● DATA TO PROCESS:
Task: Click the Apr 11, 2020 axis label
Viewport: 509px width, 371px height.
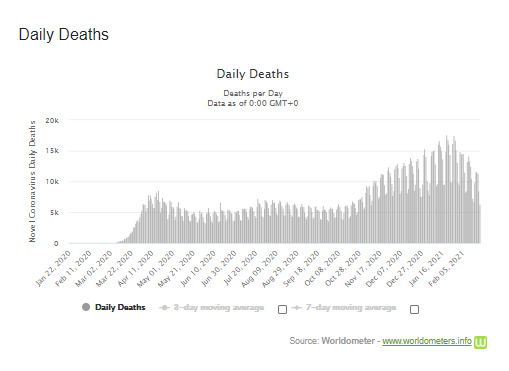Action: [136, 268]
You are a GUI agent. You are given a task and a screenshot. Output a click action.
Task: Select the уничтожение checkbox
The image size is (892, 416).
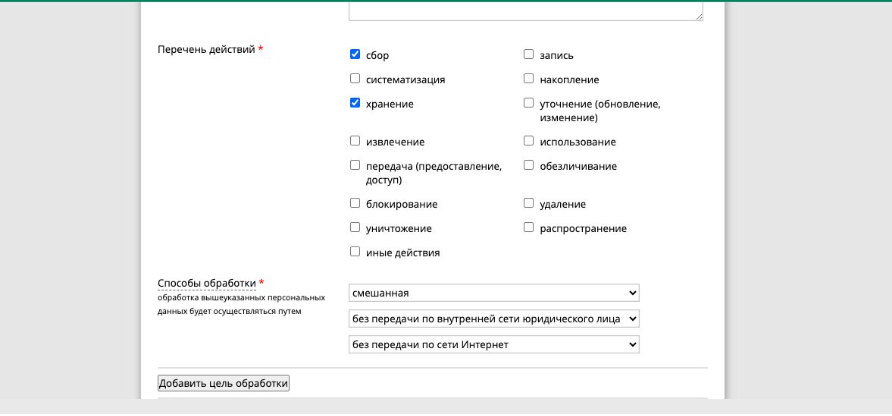pyautogui.click(x=355, y=228)
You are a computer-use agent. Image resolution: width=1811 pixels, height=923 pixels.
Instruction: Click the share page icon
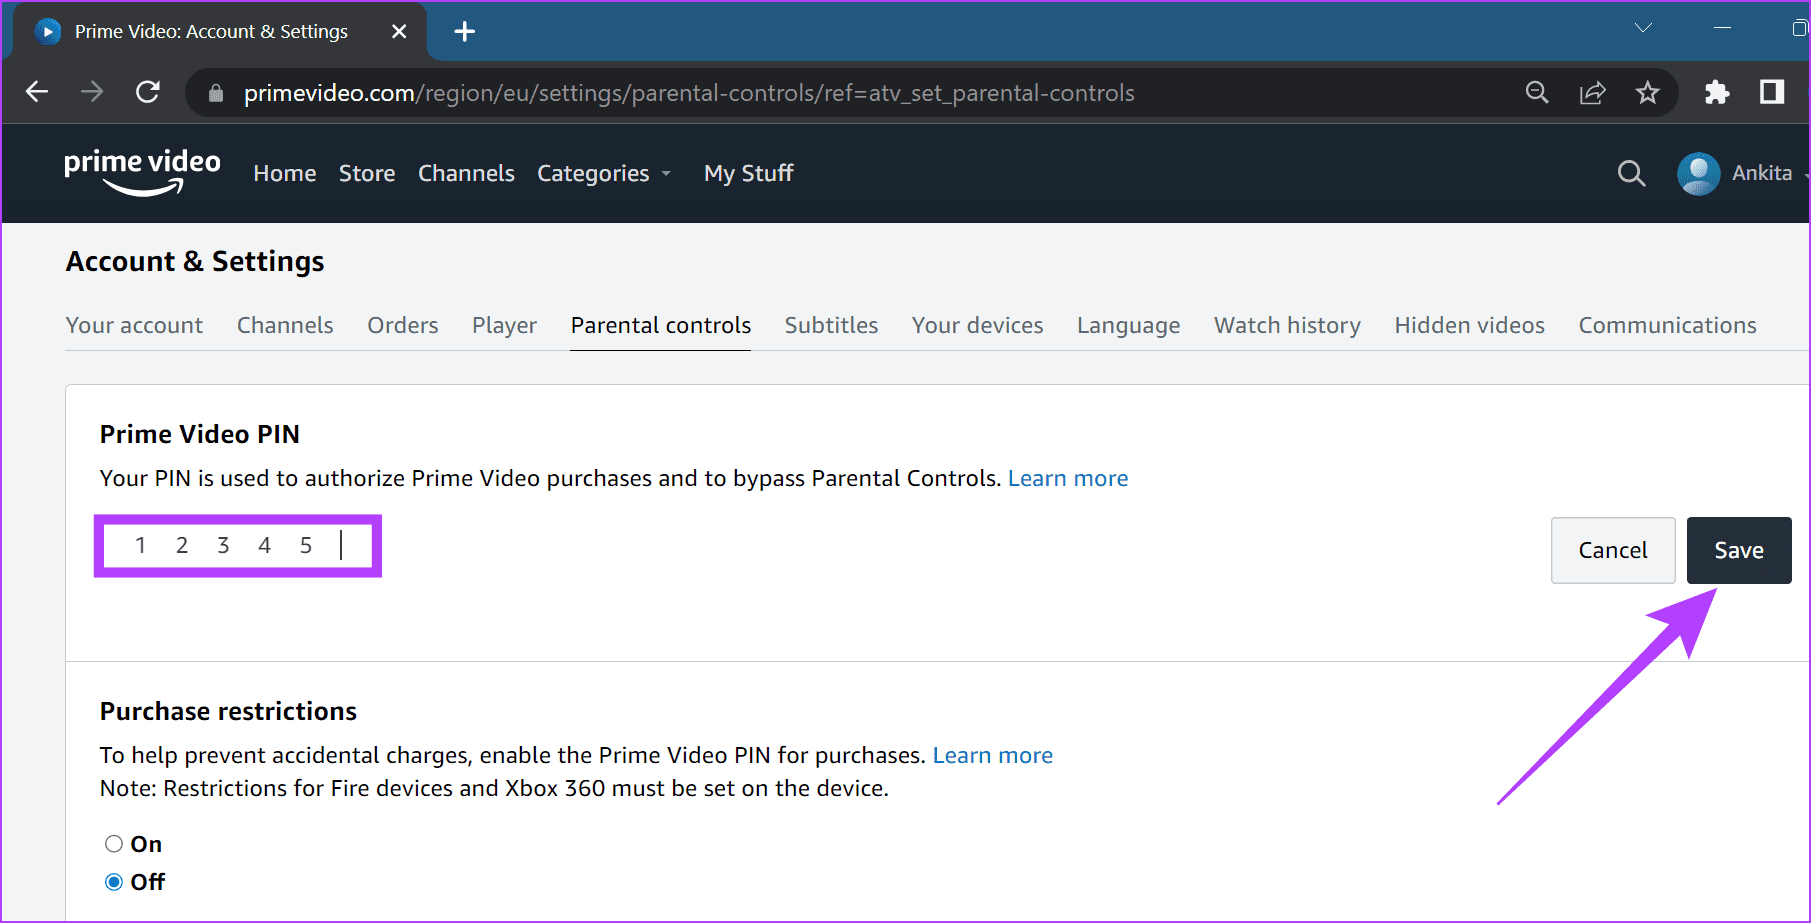pos(1592,93)
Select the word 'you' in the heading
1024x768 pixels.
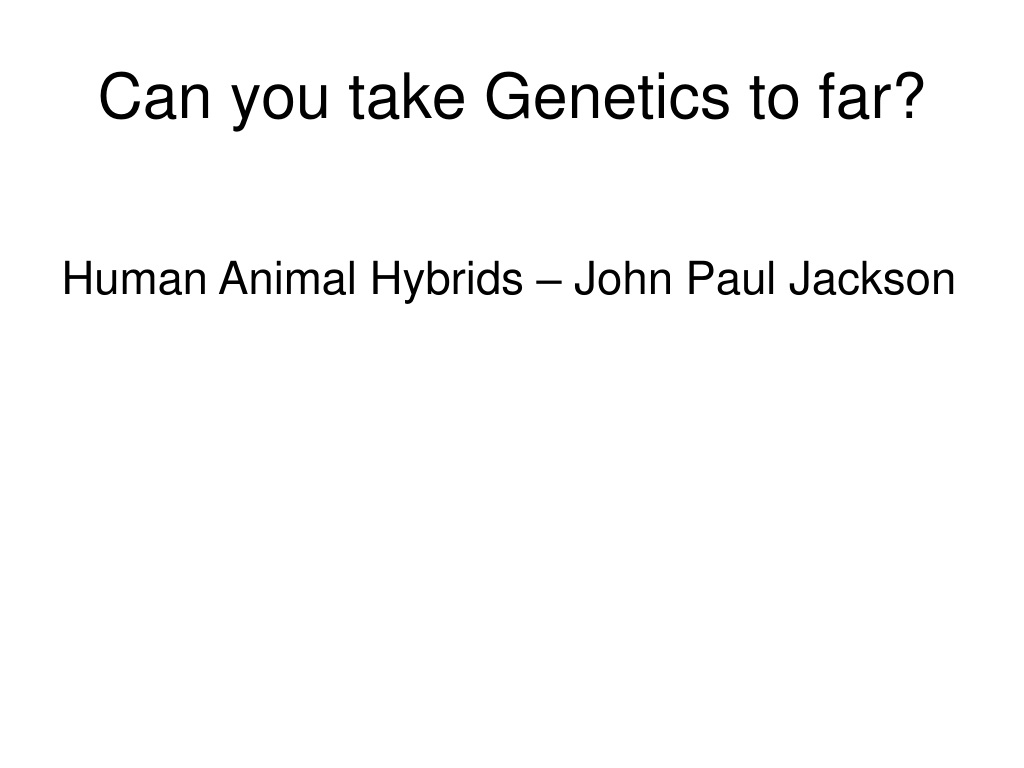coord(280,103)
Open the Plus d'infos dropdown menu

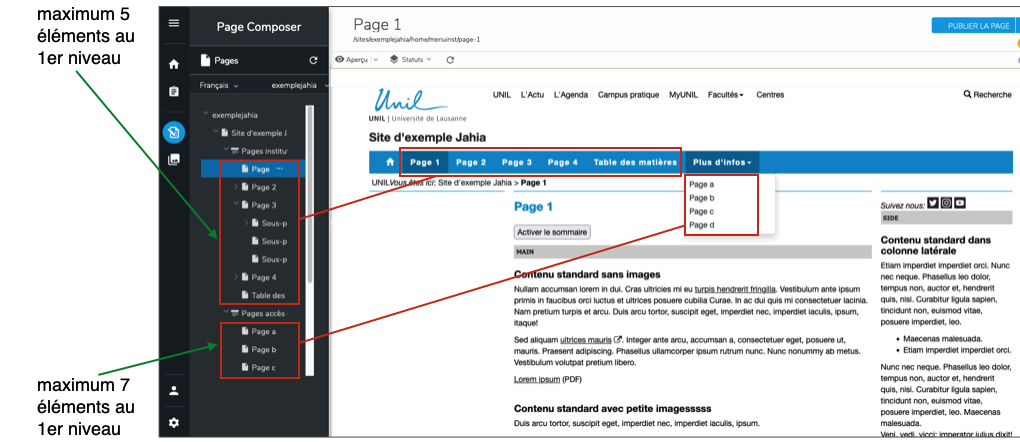click(x=722, y=162)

● TASK DIRECTIONS:
Could you copy every line from the records that mentions the word "Select"?

● TASK ANSWER:
Task: Select the уничтожение checkbox
Select the word 'you' in the heading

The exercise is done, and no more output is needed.